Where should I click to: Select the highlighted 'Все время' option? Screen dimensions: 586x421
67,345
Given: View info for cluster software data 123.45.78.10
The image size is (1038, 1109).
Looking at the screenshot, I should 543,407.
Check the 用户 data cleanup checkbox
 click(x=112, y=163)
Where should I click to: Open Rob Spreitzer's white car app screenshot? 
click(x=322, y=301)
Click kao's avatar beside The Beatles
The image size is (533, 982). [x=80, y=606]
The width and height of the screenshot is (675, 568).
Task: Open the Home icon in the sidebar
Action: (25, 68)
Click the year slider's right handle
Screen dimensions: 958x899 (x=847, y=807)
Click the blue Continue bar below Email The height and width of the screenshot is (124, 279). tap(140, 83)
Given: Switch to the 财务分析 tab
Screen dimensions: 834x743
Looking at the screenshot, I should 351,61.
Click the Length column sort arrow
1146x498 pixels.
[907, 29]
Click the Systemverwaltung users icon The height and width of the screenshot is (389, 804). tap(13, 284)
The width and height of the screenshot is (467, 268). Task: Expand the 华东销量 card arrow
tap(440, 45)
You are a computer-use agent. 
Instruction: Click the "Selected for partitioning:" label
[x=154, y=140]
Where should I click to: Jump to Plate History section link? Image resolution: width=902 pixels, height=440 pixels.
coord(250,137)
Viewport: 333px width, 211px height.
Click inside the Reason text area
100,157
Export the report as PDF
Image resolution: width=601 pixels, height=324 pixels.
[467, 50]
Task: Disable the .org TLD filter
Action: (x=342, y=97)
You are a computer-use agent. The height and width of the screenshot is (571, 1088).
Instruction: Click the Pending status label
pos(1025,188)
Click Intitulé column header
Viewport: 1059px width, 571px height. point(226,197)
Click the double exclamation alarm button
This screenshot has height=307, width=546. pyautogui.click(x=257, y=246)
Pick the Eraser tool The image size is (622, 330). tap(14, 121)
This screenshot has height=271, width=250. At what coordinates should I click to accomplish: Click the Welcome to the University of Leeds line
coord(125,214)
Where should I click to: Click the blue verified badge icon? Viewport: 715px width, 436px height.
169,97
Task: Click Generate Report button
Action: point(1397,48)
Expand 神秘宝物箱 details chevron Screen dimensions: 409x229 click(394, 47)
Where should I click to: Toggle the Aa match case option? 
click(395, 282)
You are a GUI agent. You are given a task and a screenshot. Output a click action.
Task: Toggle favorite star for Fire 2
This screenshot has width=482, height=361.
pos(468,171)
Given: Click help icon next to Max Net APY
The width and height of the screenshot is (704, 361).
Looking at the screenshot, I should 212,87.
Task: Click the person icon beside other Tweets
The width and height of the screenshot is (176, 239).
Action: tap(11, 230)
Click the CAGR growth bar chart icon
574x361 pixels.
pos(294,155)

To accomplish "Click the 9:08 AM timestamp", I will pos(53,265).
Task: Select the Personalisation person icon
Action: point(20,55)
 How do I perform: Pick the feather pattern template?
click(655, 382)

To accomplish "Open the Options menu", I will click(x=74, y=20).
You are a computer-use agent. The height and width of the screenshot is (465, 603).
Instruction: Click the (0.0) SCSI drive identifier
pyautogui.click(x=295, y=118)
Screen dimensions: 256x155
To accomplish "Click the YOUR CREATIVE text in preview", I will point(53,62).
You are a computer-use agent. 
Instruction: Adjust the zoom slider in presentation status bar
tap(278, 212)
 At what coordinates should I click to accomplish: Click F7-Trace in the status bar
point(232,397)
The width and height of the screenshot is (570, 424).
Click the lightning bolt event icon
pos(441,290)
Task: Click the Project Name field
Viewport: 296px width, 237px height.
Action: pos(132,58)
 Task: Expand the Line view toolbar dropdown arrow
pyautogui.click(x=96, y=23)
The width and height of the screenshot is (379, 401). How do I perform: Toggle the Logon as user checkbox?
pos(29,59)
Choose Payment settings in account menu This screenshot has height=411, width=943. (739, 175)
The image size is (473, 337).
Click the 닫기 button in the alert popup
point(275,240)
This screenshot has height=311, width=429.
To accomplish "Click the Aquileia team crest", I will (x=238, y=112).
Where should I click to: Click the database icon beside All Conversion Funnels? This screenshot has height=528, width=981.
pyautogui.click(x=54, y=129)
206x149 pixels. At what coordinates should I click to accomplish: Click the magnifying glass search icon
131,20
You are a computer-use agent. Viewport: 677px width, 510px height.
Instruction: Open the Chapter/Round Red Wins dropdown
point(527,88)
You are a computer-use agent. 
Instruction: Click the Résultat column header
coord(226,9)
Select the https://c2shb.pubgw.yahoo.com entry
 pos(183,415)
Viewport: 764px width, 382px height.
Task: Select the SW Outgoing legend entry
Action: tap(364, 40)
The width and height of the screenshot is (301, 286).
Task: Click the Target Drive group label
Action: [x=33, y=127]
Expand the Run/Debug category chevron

Assignment >> Repeat the material word for word.

Output for this task >>
Where should I click to: Select the highlighted 'Все время' option? Screen dimensions: 586x421
67,345
Given: View info for cluster software data 123.45.78.10
The image size is (1038, 1109).
Looking at the screenshot, I should 543,407.
Check the 用户 data cleanup checkbox
 click(x=112, y=163)
Where should I click to: Open Rob Spreitzer's white car app screenshot? 
click(x=322, y=301)
Click kao's avatar beside The Beatles
The image size is (533, 982). [x=80, y=606]
The width and height of the screenshot is (675, 568).
Task: Open the Home icon in the sidebar
Action: (25, 68)
Click the year slider's right handle
Screen dimensions: 958x899 (x=847, y=807)
Click the blue Continue bar below Email The height and width of the screenshot is (124, 279). tap(140, 83)
Given: Switch to the 财务分析 tab
Screen dimensions: 834x743
Looking at the screenshot, I should 351,61.
Click the Length column sort arrow
1146x498 pixels.
[907, 29]
Click the Systemverwaltung users icon The height and width of the screenshot is (389, 804). tap(13, 284)
The width and height of the screenshot is (467, 268). Task: Expand the 华东销量 card arrow
tap(440, 45)
You are a computer-use agent. 
Instruction: Click the "Selected for partitioning:" label
[x=154, y=140]
Where should I click to: Jump to Plate History section link? Image resolution: width=902 pixels, height=440 pixels.
coord(250,137)
Viewport: 333px width, 211px height.
Click inside the Reason text area
100,157
Export the report as PDF
Image resolution: width=601 pixels, height=324 pixels.
[467, 50]
Task: Disable the .org TLD filter
Action: (x=342, y=97)
You are a computer-use agent. The height and width of the screenshot is (571, 1088).
Instruction: Click the Pending status label
pos(1025,188)
Click Intitulé column header
Viewport: 1059px width, 571px height. point(226,197)
Click the double exclamation alarm button
This screenshot has height=307, width=546. pyautogui.click(x=257, y=246)
Pick the Eraser tool The image size is (622, 330). tap(14, 121)
This screenshot has height=271, width=250. At what coordinates should I click to accomplish: Click the Welcome to the University of Leeds line
coord(125,214)
Where should I click to: Click the blue verified badge icon? Viewport: 715px width, 436px height.
169,97
Task: Click Generate Report button
Action: point(1397,48)
Expand 神秘宝物箱 details chevron Screen dimensions: 409x229 click(394, 47)
Where should I click to: Toggle the Aa match case option? 
click(395, 282)
You are a GUI agent. You are given a task and a screenshot. Output a click action.
Task: Toggle favorite star for Fire 2
This screenshot has width=482, height=361.
pos(468,171)
Given: Click help icon next to Max Net APY
The width and height of the screenshot is (704, 361).
Looking at the screenshot, I should 212,87.
Task: Click the person icon beside other Tweets
The width and height of the screenshot is (176, 239).
Action: tap(11, 230)
Click the CAGR growth bar chart icon
574x361 pixels.
pos(294,155)

To accomplish "Click the 9:08 AM timestamp", I will pos(53,265).
Task: Select the Personalisation person icon
Action: point(20,55)
 How do I perform: Pick the feather pattern template?
click(655, 382)

To accomplish "Open the Options menu", I will click(x=74, y=20).
You are a computer-use agent. The height and width of the screenshot is (465, 603).
Instruction: Click the (0.0) SCSI drive identifier
pyautogui.click(x=295, y=118)
Screen dimensions: 256x155
To accomplish "Click the YOUR CREATIVE text in preview", I will point(53,62).
You are a computer-use agent. 
Instruction: Adjust the zoom slider in presentation status bar
tap(278, 212)
 At what coordinates should I click to accomplish: Click F7-Trace in the status bar
point(232,397)
The width and height of the screenshot is (570, 424).
Click the lightning bolt event icon
pos(441,290)
Task: Click the Project Name field
Viewport: 296px width, 237px height.
Action: pos(132,58)
 Task: Expand the Line view toolbar dropdown arrow
pyautogui.click(x=96, y=23)
The width and height of the screenshot is (379, 401). How do I perform: Toggle the Logon as user checkbox?
pos(29,59)
Choose Payment settings in account menu This screenshot has height=411, width=943. (739, 175)
The image size is (473, 337).
Click the 닫기 button in the alert popup
point(275,240)
This screenshot has height=311, width=429.
To accomplish "Click the Aquileia team crest", I will (x=238, y=112).
Where should I click to: Click the database icon beside All Conversion Funnels? This screenshot has height=528, width=981.
pyautogui.click(x=54, y=129)
206x149 pixels. At what coordinates should I click to accomplish: Click the magnifying glass search icon
131,20
You are a computer-use agent. Viewport: 677px width, 510px height.
Instruction: Open the Chapter/Round Red Wins dropdown
point(527,88)
You are a computer-use agent. 
Instruction: Click the Résultat column header
coord(226,9)
Select the https://c2shb.pubgw.yahoo.com entry
 pos(183,415)
Viewport: 764px width, 382px height.
Task: Select the SW Outgoing legend entry
Action: tap(364, 40)
The width and height of the screenshot is (301, 286).
Task: Click the Target Drive group label
Action: [x=33, y=127]
Expand the Run/Debug category chevron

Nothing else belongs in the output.